Ce n’est pas la première fois que la guerre menée par la Russie en Ukraine touche la Pologne. Le 10 septembre 2025, l’espace aérien polonais avait été violé « par un nombre important de drones russes », avait rapporté à l’époque Donald Tusk. Plus largement, le pays connaît depuis 2024 une « montée sans précédent » des attaques hybrides contre sa sécurité de la part de la Russie, alertait en mai l’Agence de la sécurité intérieure du pays dans un rapport(Nouvelle fenêtre).

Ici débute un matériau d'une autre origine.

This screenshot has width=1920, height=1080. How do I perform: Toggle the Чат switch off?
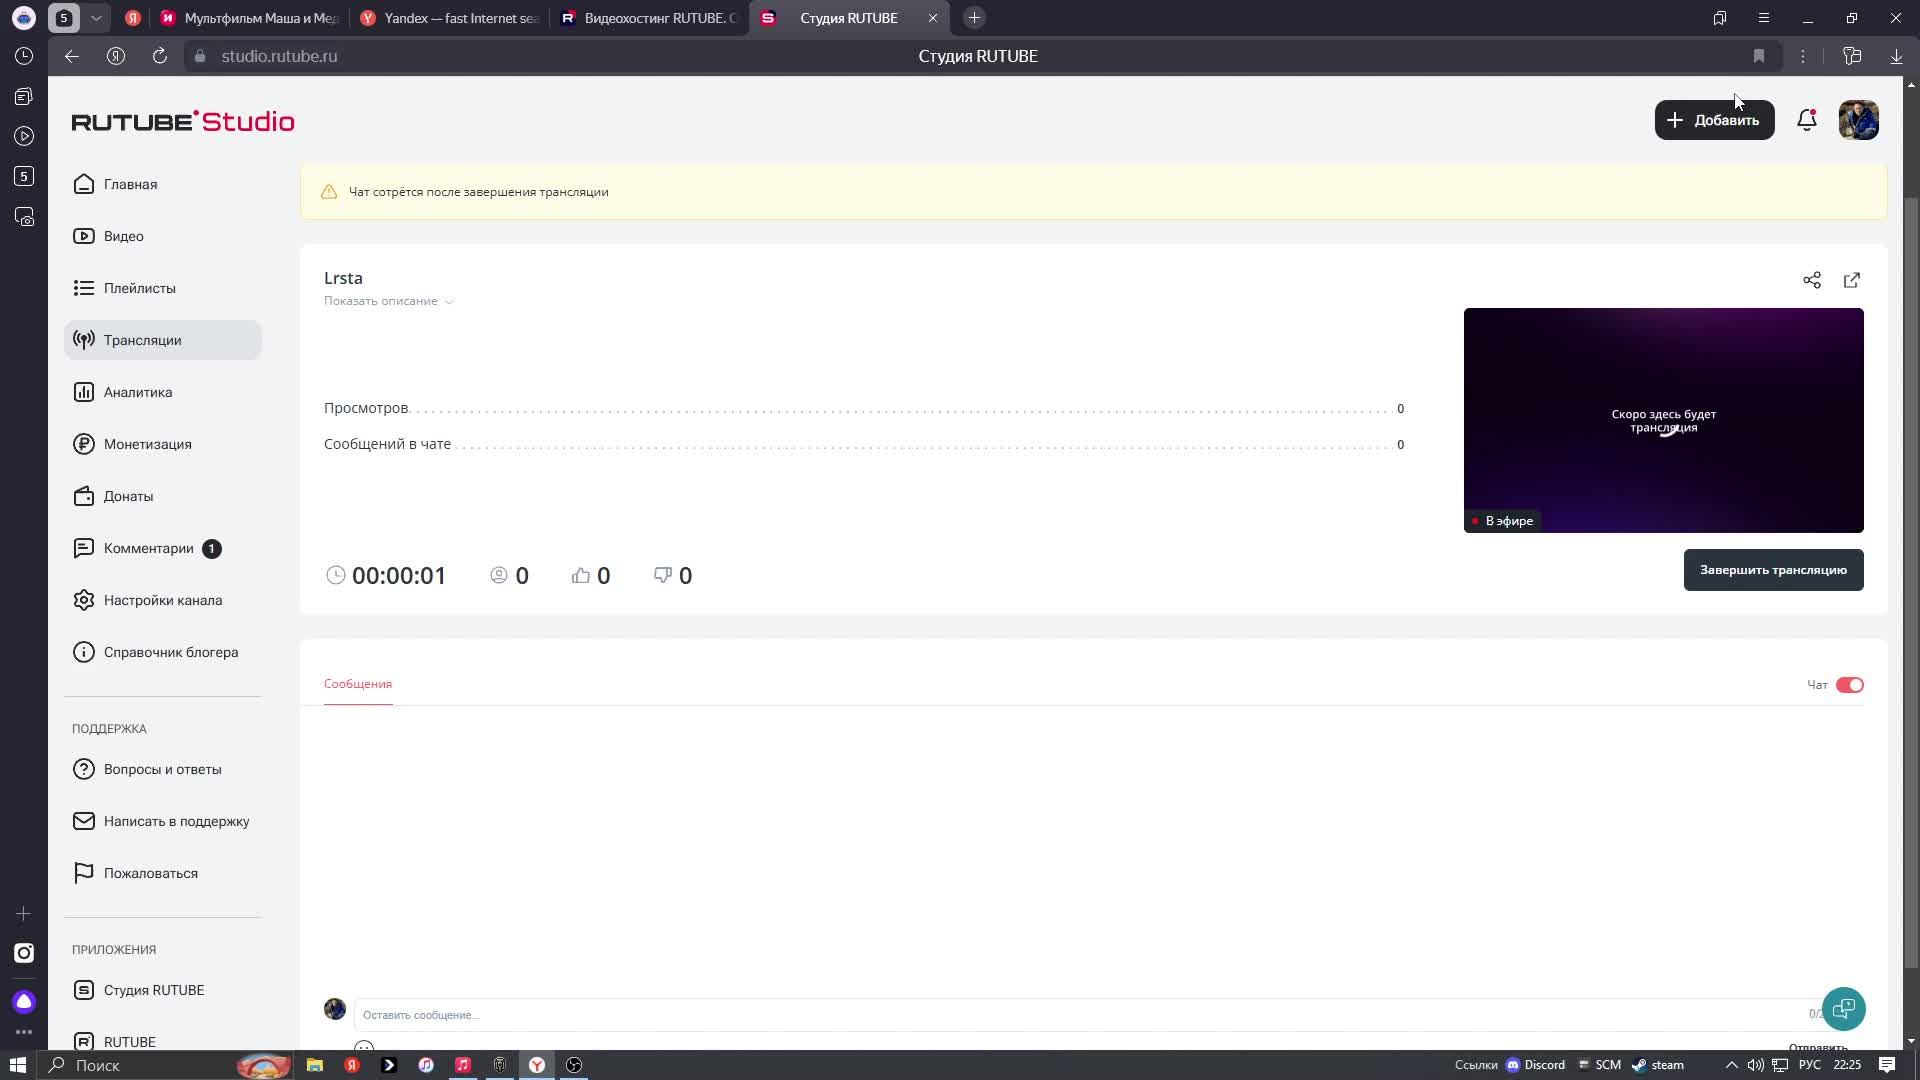tap(1849, 685)
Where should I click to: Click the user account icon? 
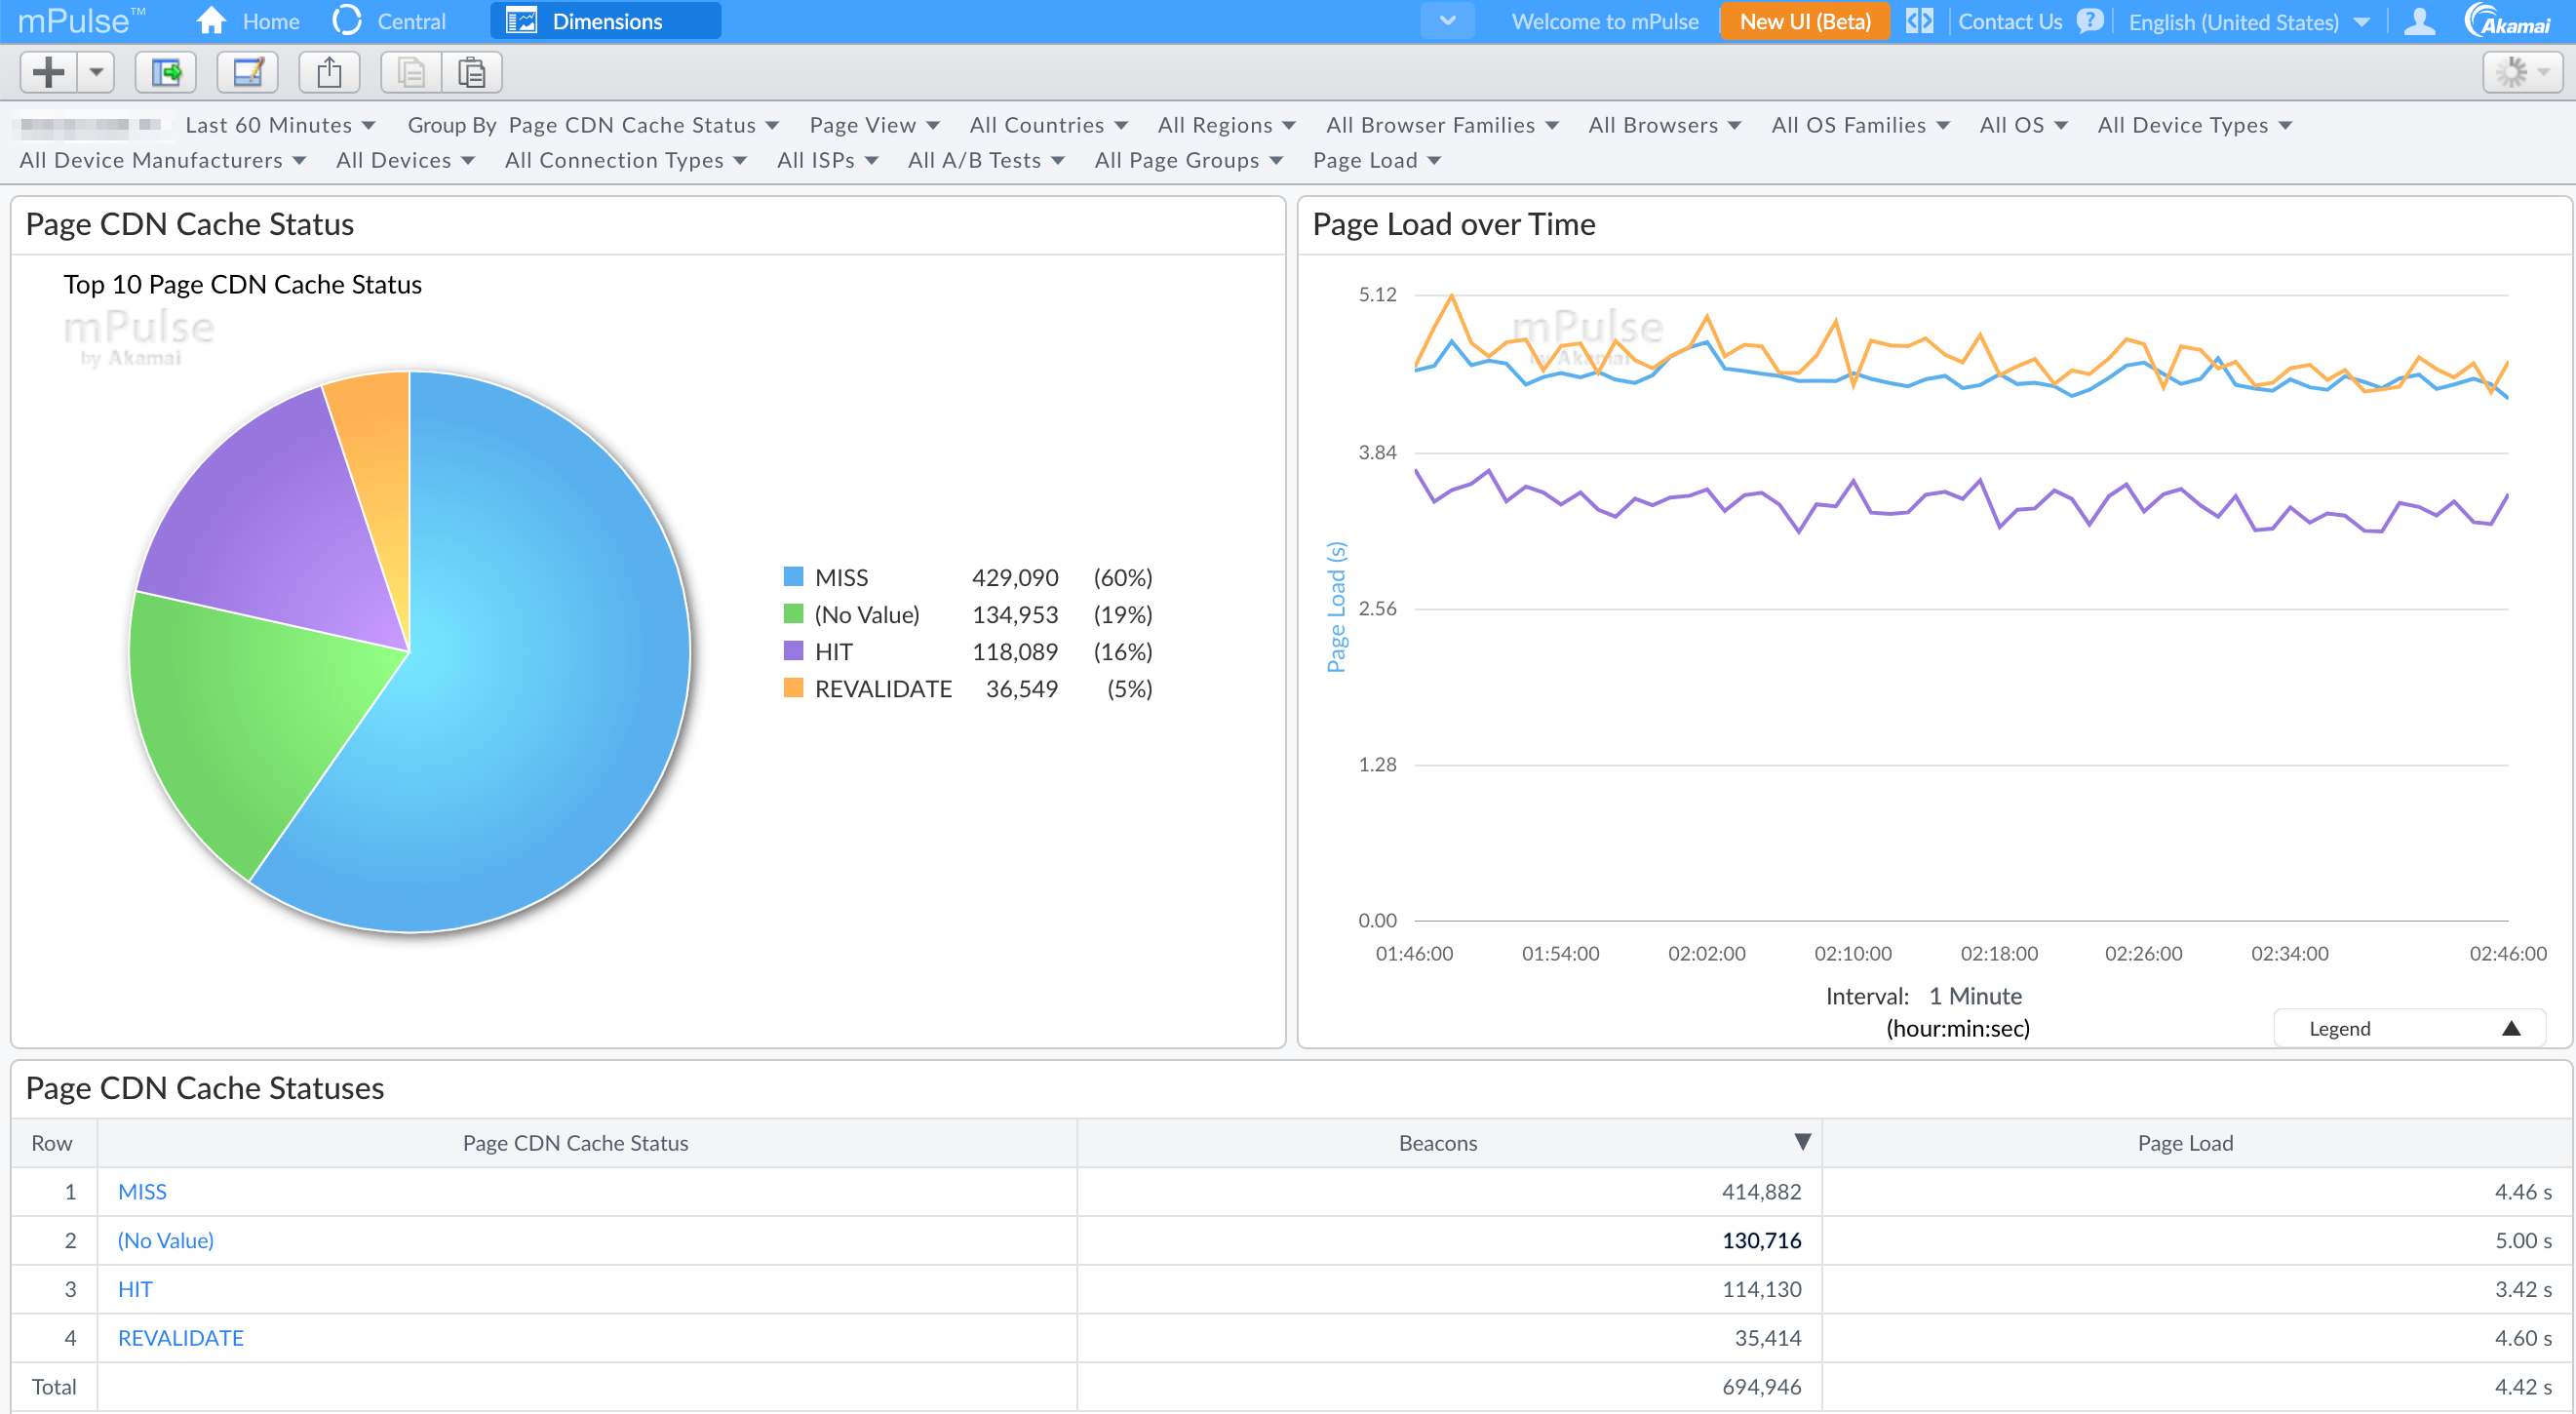pos(2420,21)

« La terreur de Poutine frappe littéralement à la porte de l’Union européenne et de l’Otan », a aussi affirmé le ministre des Affaires étrangères ukrainien, Andriï Sybiga, demandant « des sanctions sévères, un soutien militaire accru à l’Ukraine et une pression maximale sur la Russie ». Le ministre des Affaires étrangères français, Jean-Noël Barrot, a, lui, dénoncé lundi « une attaque inacceptable et qui est intolérable, qui démontre la fébrilité de Vladimir Poutine ». Les attaques ont pour but de « désunir » les alliés européens de Kiev et de les « intimider », a-t-il affirmé en marge d’un sommet sur l’Arctique en Finlande. « C’est clairement destiné à faire peur aux pays occidentaux afin qu’ils cessent de soutenir l’Ukraine, qu’ils renoncent à s’y rendre pour manifester leur soutien », a ajouté la cheffe de la diplomatie de l’Union européenne, Kaja Kallas.